Elle promeut une logique de régulation a priori , - ex ante -, et d' accompagnement des acteurs , la sanction n'étant là que pour crédibiliser la régulation. Deux points d'entrée sont particulièrement visés : la neutralité des terminaux , en particulier la lutte contre les dark patterns , et l' interopérabilité des plateformes .

L'impossibilité de désinstaller certaines applications et d'en installer certaines autres, ainsi que le traitement discriminatoire des applications tierces par rapport aux applications de la plateforme sont prohibés car ils sont autant de manières de brider la concurrence et de limiter la liberté du consommateur.


* 23 Rapport d'information n° 443 (2012-2013) de Mme Catherine Morin-Desailly, fait au nom de la commission des affaires européennes - L'Union européenne, colonie du monde numérique ?

* 24 Rapport d'information n° 696 (2013-2014) de Mme Catherine Morin-Desailly, fait au nom de la mission commune d'information sur la gouvernance mondiale de l'Internet, L'Europe au secours de l'Internet : démocratiser la gouvernance de l'Internet en s'appuyant sur une ambition politique et industrielle européenne.

* 25 Proposition de résolution européenne n° 37 (2018-2019) au nom de la commission des affaires européennes, en application de l'article 73 quater du Règlement, présentée par M. André Gattolin et Mme Colette Mélot, devenue résolution du Sénat n° 23 (2018-2019) le 16 novembre 2018.
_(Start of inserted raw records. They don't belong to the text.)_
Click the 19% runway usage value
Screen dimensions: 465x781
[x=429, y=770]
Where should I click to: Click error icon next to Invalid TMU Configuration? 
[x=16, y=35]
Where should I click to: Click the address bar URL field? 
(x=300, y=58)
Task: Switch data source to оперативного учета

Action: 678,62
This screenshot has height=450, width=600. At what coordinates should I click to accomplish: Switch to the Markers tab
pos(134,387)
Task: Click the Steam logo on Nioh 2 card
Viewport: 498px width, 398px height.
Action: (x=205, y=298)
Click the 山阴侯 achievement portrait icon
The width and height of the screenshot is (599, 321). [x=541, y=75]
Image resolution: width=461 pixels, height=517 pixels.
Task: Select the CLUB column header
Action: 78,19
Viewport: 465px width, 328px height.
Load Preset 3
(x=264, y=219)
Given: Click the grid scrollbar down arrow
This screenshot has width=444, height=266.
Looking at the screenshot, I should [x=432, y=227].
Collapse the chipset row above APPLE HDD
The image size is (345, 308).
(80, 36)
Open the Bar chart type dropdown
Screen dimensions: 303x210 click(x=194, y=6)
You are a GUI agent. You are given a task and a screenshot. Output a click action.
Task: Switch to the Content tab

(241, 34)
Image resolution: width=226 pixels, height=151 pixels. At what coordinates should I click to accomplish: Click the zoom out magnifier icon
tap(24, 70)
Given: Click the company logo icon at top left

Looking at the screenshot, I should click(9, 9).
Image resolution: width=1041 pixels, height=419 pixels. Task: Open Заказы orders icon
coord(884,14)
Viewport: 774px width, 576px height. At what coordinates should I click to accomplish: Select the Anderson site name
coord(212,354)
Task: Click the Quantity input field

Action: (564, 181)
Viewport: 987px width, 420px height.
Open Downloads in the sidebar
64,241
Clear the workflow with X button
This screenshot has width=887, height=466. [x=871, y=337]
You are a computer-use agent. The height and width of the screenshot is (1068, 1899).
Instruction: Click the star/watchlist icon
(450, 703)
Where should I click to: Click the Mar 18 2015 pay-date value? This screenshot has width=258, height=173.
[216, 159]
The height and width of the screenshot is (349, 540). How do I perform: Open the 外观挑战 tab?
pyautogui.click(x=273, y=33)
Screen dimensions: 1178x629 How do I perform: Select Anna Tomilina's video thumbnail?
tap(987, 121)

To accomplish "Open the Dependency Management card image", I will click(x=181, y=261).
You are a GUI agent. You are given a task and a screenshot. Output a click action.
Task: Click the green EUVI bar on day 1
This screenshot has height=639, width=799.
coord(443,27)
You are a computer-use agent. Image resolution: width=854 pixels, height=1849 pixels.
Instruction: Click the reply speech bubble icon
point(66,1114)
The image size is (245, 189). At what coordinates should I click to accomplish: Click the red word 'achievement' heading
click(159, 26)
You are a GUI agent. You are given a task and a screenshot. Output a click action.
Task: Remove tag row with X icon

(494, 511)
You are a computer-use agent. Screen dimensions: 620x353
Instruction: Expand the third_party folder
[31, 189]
* 26 Rapport n° 7 (2019-2020) de M. Gérard Longuet fait au nom de la commission d'enquête sur la souveraineté numérique.

* 27 Rapport d'information n° 603 (2019-2020), fait au nom de la commission des affaires européennes et de la commission des affaires économiques, par MM. Alain Chatillon et Olivier Henno.

* 28 Résolution du Sénat n° 122 (2019-2020) du 20 juillet 2020 faisant suite à la proposition de résolution n° 593 (2019-2020) de MM. Alain Chatillon et Olivier Henno

* 29 Proposition de loi n° 48 (2019-2020) présentée par Mme Sophie Primas et plusieurs de ses collègues, visant à garantir le libre choix du consommateur dans le cyberespace. Rapport n° 301 (2019-2020) fait au nom de la commission des affaires économiques par M. Franck Montaugé et Mme Sylviane Noël.